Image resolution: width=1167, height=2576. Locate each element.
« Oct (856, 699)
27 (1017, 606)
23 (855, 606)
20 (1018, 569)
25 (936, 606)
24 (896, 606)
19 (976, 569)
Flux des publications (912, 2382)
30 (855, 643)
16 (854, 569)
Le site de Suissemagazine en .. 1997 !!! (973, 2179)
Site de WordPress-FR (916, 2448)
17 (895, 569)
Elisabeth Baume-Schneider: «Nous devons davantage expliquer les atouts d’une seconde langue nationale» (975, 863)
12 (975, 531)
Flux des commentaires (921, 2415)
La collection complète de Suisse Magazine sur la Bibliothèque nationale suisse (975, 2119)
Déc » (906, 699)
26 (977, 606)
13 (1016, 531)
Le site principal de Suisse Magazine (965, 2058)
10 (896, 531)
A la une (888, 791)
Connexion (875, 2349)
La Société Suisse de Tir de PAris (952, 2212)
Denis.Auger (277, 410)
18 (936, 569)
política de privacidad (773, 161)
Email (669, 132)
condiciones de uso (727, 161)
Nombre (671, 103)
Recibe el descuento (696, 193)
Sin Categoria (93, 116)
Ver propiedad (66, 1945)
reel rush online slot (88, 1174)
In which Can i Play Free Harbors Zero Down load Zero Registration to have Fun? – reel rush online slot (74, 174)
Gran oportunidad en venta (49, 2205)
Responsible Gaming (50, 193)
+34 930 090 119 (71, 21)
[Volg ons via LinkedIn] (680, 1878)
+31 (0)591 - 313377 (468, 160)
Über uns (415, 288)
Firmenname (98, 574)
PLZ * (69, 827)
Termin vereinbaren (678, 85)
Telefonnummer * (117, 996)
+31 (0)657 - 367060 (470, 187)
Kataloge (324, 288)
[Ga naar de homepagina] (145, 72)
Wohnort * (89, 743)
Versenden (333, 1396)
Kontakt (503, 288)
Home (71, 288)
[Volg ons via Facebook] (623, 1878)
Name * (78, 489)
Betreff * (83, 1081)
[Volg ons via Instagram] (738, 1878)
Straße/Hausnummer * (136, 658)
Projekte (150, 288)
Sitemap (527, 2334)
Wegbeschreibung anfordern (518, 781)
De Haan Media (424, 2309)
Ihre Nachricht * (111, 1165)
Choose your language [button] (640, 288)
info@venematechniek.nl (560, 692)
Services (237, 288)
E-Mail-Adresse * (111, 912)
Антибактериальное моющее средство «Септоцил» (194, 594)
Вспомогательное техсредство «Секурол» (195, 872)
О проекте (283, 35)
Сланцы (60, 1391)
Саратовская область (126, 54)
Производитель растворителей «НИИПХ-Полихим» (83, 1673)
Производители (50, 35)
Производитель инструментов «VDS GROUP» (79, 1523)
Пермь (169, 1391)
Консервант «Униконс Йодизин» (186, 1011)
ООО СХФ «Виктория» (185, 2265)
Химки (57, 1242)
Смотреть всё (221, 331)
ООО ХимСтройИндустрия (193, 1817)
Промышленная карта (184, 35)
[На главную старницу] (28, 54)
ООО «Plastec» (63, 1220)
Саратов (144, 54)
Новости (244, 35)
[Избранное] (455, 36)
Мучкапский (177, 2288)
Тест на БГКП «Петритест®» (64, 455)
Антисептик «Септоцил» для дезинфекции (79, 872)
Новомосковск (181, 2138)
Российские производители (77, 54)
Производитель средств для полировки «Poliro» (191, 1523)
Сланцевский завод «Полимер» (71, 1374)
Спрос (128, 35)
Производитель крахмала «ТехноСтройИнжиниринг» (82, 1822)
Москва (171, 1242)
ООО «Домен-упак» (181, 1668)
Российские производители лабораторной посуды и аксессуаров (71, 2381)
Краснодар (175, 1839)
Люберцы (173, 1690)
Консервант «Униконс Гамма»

> [TASK GOAL]: Nothing but the lines from the one that contains "Name * (78, 489)" to the end of the listing should be given again, each exactly as it appears.

> [ANSWER FOR THIS EXERCISE]:
Name * (78, 489)
Betreff * (83, 1081)
[Volg ons via Instagram] (738, 1878)
Straße/Hausnummer * (136, 658)
Projekte (150, 288)
Sitemap (527, 2334)
Wegbeschreibung anfordern (518, 781)
De Haan Media (424, 2309)
Ihre Nachricht * (111, 1165)
Choose your language [button] (640, 288)
info@venematechniek.nl (560, 692)
Services (237, 288)
E-Mail-Adresse * (111, 912)
Антибактериальное моющее средство «Септоцил» (194, 594)
Вспомогательное техсредство «Секурол» (195, 872)
О проекте (283, 35)
Сланцы (60, 1391)
Саратовская область (126, 54)
Производитель растворителей «НИИПХ-Полихим» (83, 1673)
Производители (50, 35)
Производитель инструментов «VDS GROUP» (79, 1523)
Пермь (169, 1391)
Консервант «Униконс Йодизин» (186, 1011)
ООО СХФ «Виктория» (185, 2265)
Химки (57, 1242)
Смотреть всё (221, 331)
ООО ХимСтройИндустрия (193, 1817)
Промышленная карта (184, 35)
[На главную старницу] (28, 54)
ООО «Plastec» (63, 1220)
Саратов (144, 54)
Новости (244, 35)
[Избранное] (455, 36)
Мучкапский (177, 2288)
Тест на БГКП «Петритест®» (64, 455)
Антисептик «Септоцил» для дезинфекции (79, 872)
Новомосковск (181, 2138)
Российские производители (77, 54)
Производитель средств для полировки «Poliro» (191, 1523)
Сланцевский завод «Полимер» (71, 1374)
Спрос (128, 35)
Производитель крахмала «ТехноСтройИнжиниринг» (82, 1822)
Москва (171, 1242)
ООО «Домен-упак» (181, 1668)
Российские производители лабораторной посуды и аксессуаров (71, 2381)
Краснодар (175, 1839)
Люберцы (173, 1690)
Консервант «Униконс Гамма»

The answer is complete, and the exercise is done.